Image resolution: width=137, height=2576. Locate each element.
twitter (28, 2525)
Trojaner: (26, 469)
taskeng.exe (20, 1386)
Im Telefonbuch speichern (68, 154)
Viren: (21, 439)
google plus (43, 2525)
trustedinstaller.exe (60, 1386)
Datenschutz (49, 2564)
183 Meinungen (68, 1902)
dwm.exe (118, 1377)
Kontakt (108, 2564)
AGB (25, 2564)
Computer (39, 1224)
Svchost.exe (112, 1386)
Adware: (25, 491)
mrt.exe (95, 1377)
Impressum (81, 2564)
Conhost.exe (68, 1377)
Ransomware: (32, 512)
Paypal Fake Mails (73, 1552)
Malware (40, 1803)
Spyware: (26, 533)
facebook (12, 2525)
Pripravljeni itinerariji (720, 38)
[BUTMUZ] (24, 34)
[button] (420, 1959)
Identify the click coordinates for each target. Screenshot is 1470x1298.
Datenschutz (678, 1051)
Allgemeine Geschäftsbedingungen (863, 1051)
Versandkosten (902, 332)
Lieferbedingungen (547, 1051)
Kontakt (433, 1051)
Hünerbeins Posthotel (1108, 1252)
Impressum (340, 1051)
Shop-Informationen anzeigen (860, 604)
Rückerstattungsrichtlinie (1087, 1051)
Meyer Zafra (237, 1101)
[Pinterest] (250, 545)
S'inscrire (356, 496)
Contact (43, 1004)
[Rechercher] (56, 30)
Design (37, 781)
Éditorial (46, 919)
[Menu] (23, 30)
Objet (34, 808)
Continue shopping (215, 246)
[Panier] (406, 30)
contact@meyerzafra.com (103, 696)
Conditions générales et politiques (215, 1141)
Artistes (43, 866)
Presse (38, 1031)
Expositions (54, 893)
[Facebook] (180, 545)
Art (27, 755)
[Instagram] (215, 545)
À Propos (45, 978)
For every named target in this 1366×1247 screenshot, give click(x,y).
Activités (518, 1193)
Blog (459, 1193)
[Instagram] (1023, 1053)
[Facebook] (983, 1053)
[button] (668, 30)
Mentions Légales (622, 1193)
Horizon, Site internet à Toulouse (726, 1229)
------------------------------
(What to do): Include the first line, the line containing "dwm.exe (118, 1377)", and every line between them, copied exactly from the material above; output no other line.

(Answer to this task):
Image resolution: width=137, height=2576. Locate each element.
twitter (28, 2525)
Trojaner: (26, 469)
taskeng.exe (20, 1386)
Im Telefonbuch speichern (68, 154)
Viren: (21, 439)
google plus (43, 2525)
trustedinstaller.exe (60, 1386)
Datenschutz (49, 2564)
183 Meinungen (68, 1902)
dwm.exe (118, 1377)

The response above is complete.